Given text:
==*==

Abstract
Denoising diffusion probabilistic models (DDPM) are a class of generative models which have recently been shown to produce excellent samples. We show that with a few simple modifications, DDPMs can also achieve competitive log-likelihoods while maintaining high sample quality. Additionally, we find that learning variances of the reverse diffusion process allows sampling with an order of magnitude fewer forward passes with a negligible difference in sample quality, which is important for the practical deployment of these models. We additionally use precision and recall to compare how well DDPMs and GANs cover the target distribution.
Summary
The original DDPM framework produced excellent samples but suffered from poor log-likelihoods and extremely slow sampling (thousands of steps). Nichol and Dhariwal address both problems with three key modifications: (1) learning the reverse process variances via interpolation in log-space between theoretical upper and lower bounds (β_t and β̃_t), trained with a hybrid objective L_hybrid = L_simple + 0.001 · L_vlb; (2) a cosine noise schedule that destroys information more gradually than the linear schedule; and (3) importance sampling over timesteps to reduce gradient noise when optimizing the VLB.
These changes achieve competitive log-likelihoods (2.94 bits/dim on CIFAR-10, 3.53 on ImageNet 64×64) while the learned variance parameterization enables fast sampling: the model produces high-quality samples with 50-100 steps instead of 4000, because the variances automatically rescale for shorter processes. Precision/recall analysis reveals diffusion models achieve much higher recall (mode coverage) than GANs at comparable FID, and FID follows a power law with training compute.

==*==

Jobs:
1. Please extract everything in the diffusion model text from "These changes achieve" down to "with training compute.".
2. In the listing, rewrite everything from the line containing "Find the location of a particular element. Image" down to the line containing "Tire Size Chart", changing "particular" to "specific" and leaving the rest unchanged. Return only those lines.

Information shown:
==*==

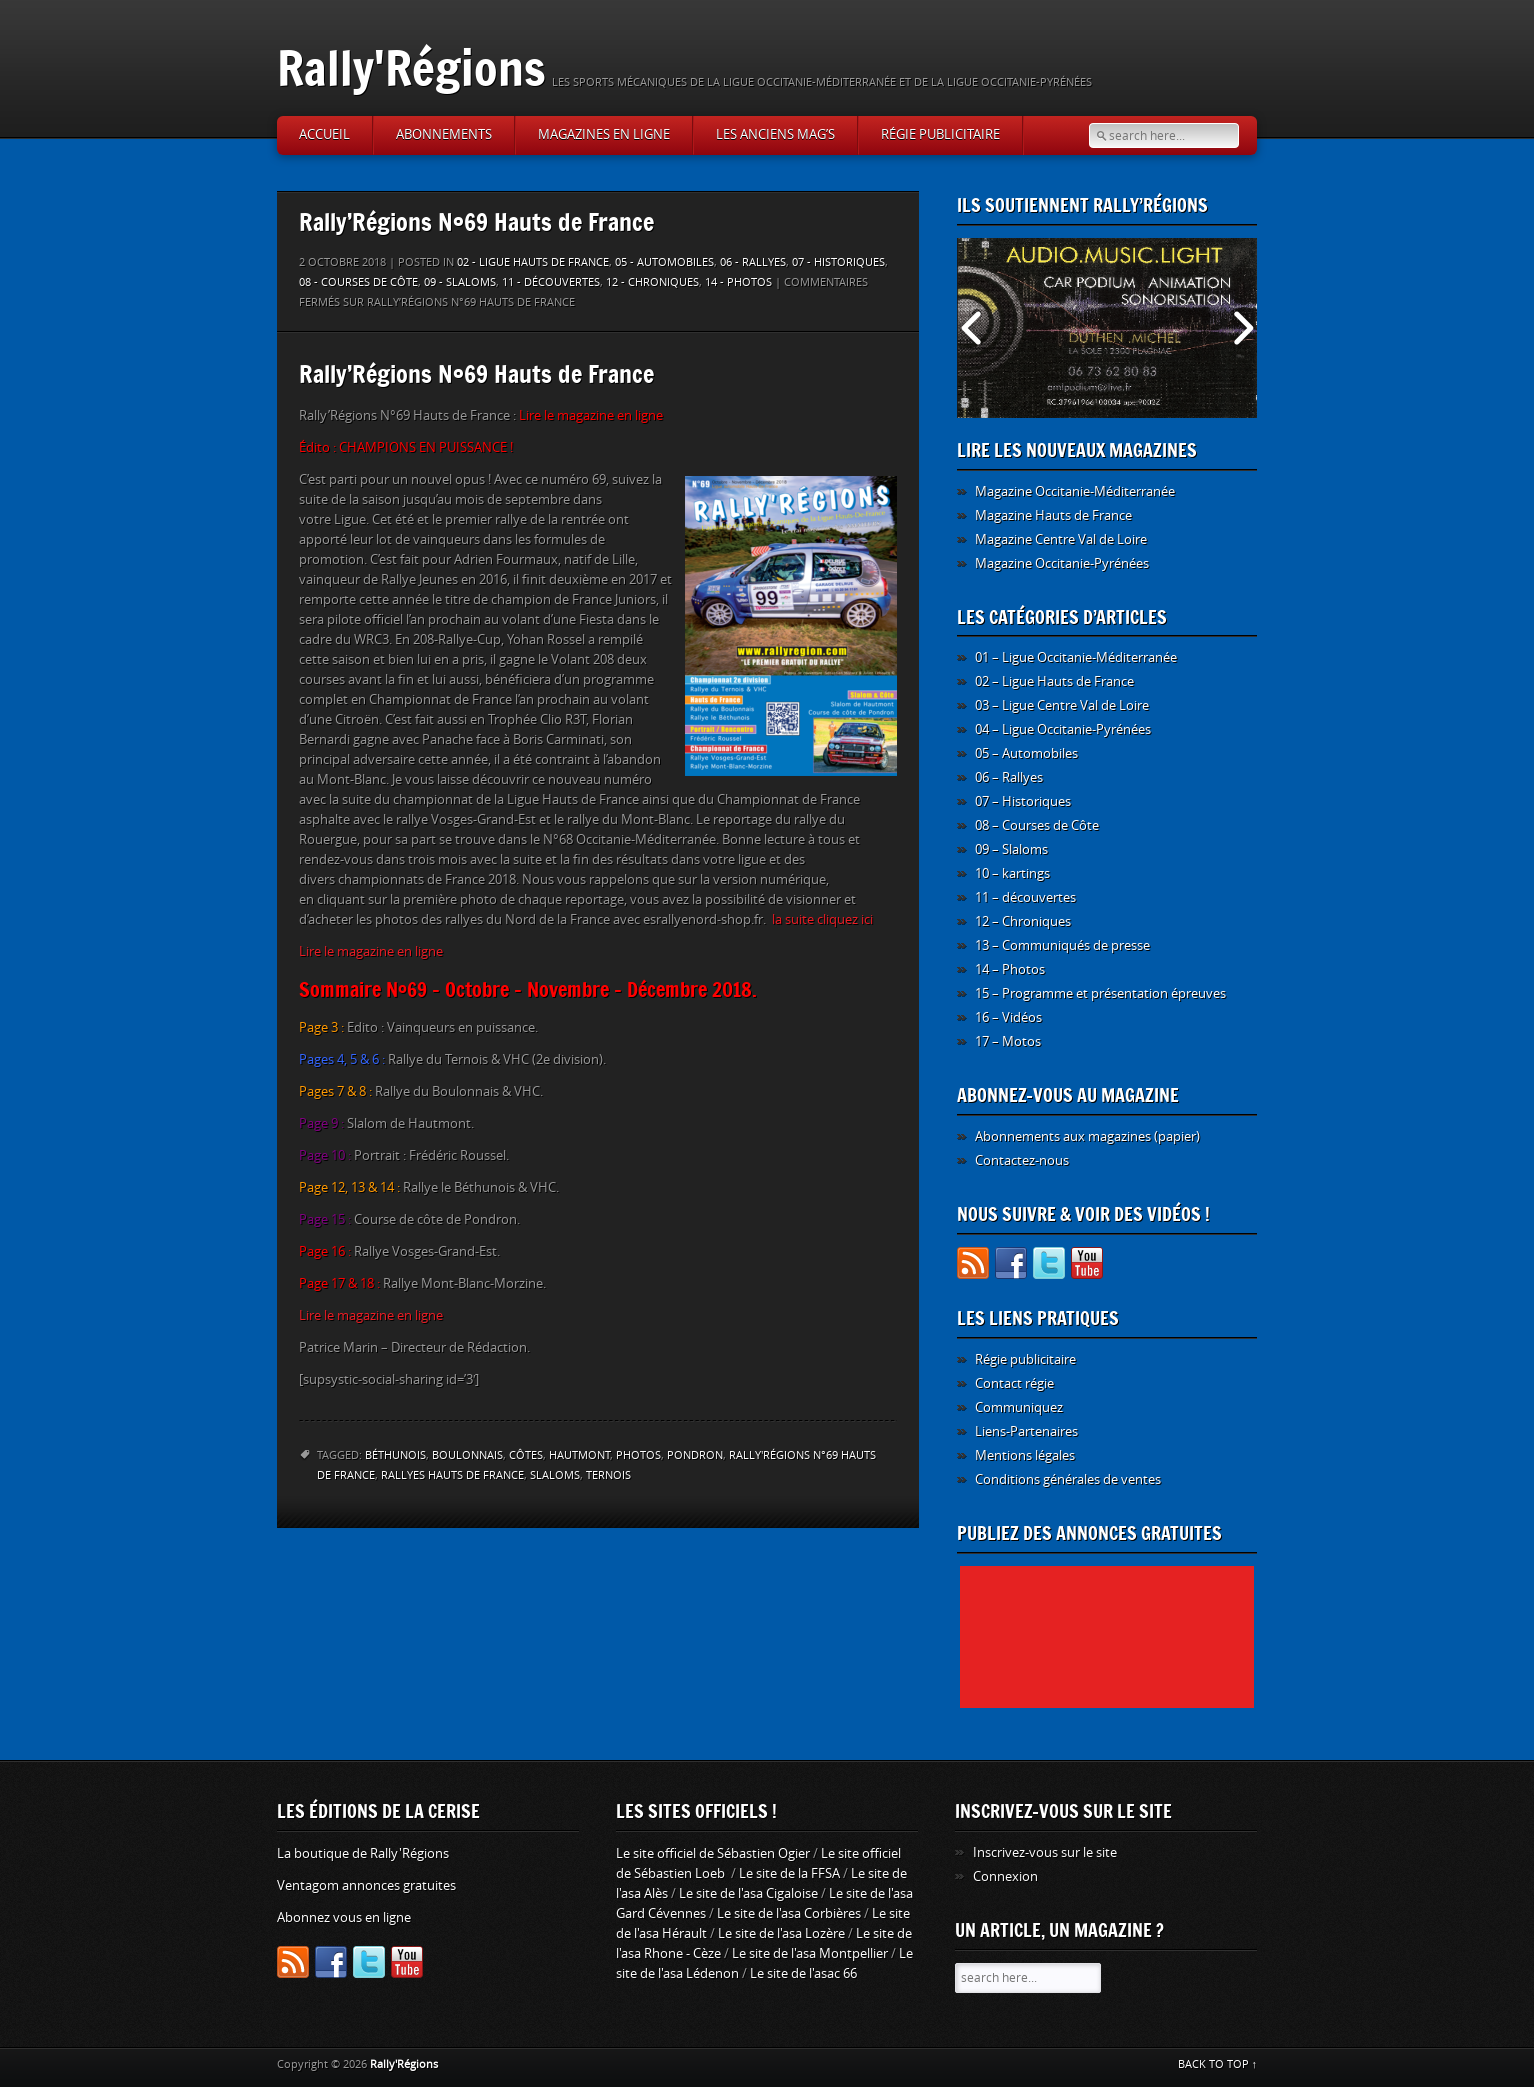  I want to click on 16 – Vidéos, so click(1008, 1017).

==*==

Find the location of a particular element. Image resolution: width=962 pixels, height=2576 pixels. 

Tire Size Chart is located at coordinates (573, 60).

==*==

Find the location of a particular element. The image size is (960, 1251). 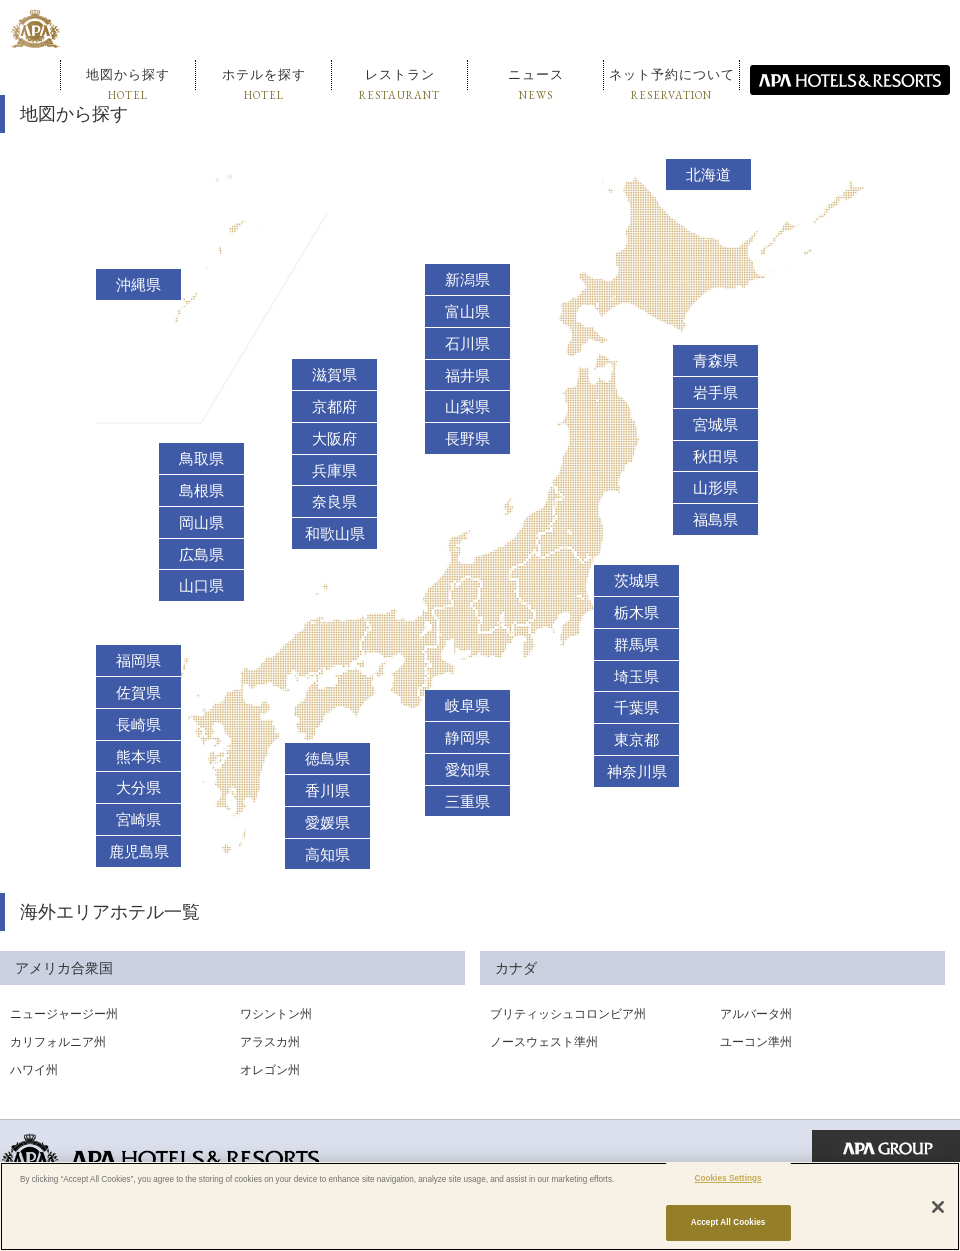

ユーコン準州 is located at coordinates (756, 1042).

==*==

Worked solutions:
1.
These changes achieve competitive log-likelihoods (2.94 bits/dim on CIFAR-10, 3.53 on ImageNet 64×64) while the learned variance parameterization enables fast sampling: the model produces high-quality samples with 50-100 steps instead of 4000, because the variances automatically rescale for shorter processes. Precision/recall analysis reveals diffusion models achieve much higher recall (mode coverage) than GANs at comparable FID, and FID follows a power law with training compute.

2.
Find the location of a specific element. Image resolution: width=962 pixels, height=2576 pixels. 

Tire Size Chart is located at coordinates (573, 60).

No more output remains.